The reason I wanted to discuss this chapter is because I feel SO much for Valjean in this chapter.  My heart just absolutely aches for him, because I DO THIS.  I do this all the time.  I am so familiar with this thought pattern it's ridiculous:
I can't make the decision.
No matter what I pick it's going to screw someone over.
I'd rather it screw me over than other people.
But still... I don't want it to screw me over, either.
So I will act as if I want to do the thing that will screw me over and HOPE LIKE FUCK that some higher power will intervene and enable me to not do the thing, after all.
And then said higher power DOES intervene, call it fate, G-d, a cabriolet driver who isn't paying attention, whatever you want, and it looks like you are going to get out of doing the thing that will screw you over.  And the feeling of relief is just MASSIVE.  Like, you want to lay down on the ground and just cry because you are so grateful that you won't have to do the thing after all and EVEN BETTER, it's not your fault.  You don't have to think of yourself as a rotten human being, because (even if your heart wasn't in it), you TRIED.  You tried everything you could to prove that you would do the thing if you could.  And if you can't... well, you really did try.
And then just when you begin to think that it's all OK and you're going to be able to go home and call it a day... fate intervenes AGAIN and says, "Hahaha!  You thought you got away, but NO.  YOU DID NOT.  YOU WILL HAVE TO DO THE THING AFTER ALL. Mwa-ha-ha-ha-ha."
And in that moment, you finally have to make the decision you've been struggling with all along -- do you do the thing, knowing it will screw you over, or do you attempt to get out of it, knowing that you COULD have done it and you'll now be screwing over someone else.

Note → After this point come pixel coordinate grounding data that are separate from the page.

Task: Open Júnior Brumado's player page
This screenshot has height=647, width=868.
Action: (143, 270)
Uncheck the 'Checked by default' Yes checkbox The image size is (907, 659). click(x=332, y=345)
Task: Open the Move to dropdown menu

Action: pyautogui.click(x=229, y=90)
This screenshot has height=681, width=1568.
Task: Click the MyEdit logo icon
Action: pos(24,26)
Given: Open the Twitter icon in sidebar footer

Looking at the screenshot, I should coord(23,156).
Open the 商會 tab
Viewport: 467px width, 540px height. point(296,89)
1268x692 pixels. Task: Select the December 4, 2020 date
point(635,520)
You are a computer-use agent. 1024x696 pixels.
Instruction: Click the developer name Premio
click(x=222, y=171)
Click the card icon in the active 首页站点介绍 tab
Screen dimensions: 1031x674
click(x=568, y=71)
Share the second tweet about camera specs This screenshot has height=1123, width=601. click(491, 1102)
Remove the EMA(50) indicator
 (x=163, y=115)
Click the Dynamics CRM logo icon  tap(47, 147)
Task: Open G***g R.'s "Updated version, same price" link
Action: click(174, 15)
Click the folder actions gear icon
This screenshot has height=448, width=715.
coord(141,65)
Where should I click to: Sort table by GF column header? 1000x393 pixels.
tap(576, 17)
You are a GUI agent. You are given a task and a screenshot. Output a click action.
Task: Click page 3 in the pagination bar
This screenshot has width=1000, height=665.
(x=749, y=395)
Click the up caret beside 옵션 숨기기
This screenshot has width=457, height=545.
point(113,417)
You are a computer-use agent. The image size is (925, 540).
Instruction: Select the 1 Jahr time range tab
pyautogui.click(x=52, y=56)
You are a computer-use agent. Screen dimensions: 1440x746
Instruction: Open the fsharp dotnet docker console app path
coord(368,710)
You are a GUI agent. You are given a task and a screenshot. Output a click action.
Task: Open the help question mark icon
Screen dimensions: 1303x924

Only now, you have the added bonus of knowing that, in your heart, you never wanted to do the thing.  You were looking for an excuse to get out of it all along.  And the part of you who genuinely doesn't want to see someone else suffer, the part of you who genuinely thinks YOU deserve to get screwed over because you think that little of yourself... that part is deeply ashamed that you even let yourself feel that moment of relief.  So that part of you forces you to throw yourself into the task that much harder when you take it back up again.
It's brutal, and it's not fair.  Because that same part of you refuses to see all the good you HAVE done; that you don't actually deserve whatever cruel fate you're trying to dodge; that you're not a shit person for wanting to dodge it in the first place.
Seriously, Valjean is so HUMAN to me in this chapter, and it breaks my heart.  Because he's going to do the right thing if it kills him... but the whole time he's going to convince himself that he's a terrible person because just for that one moment... he didn't want to.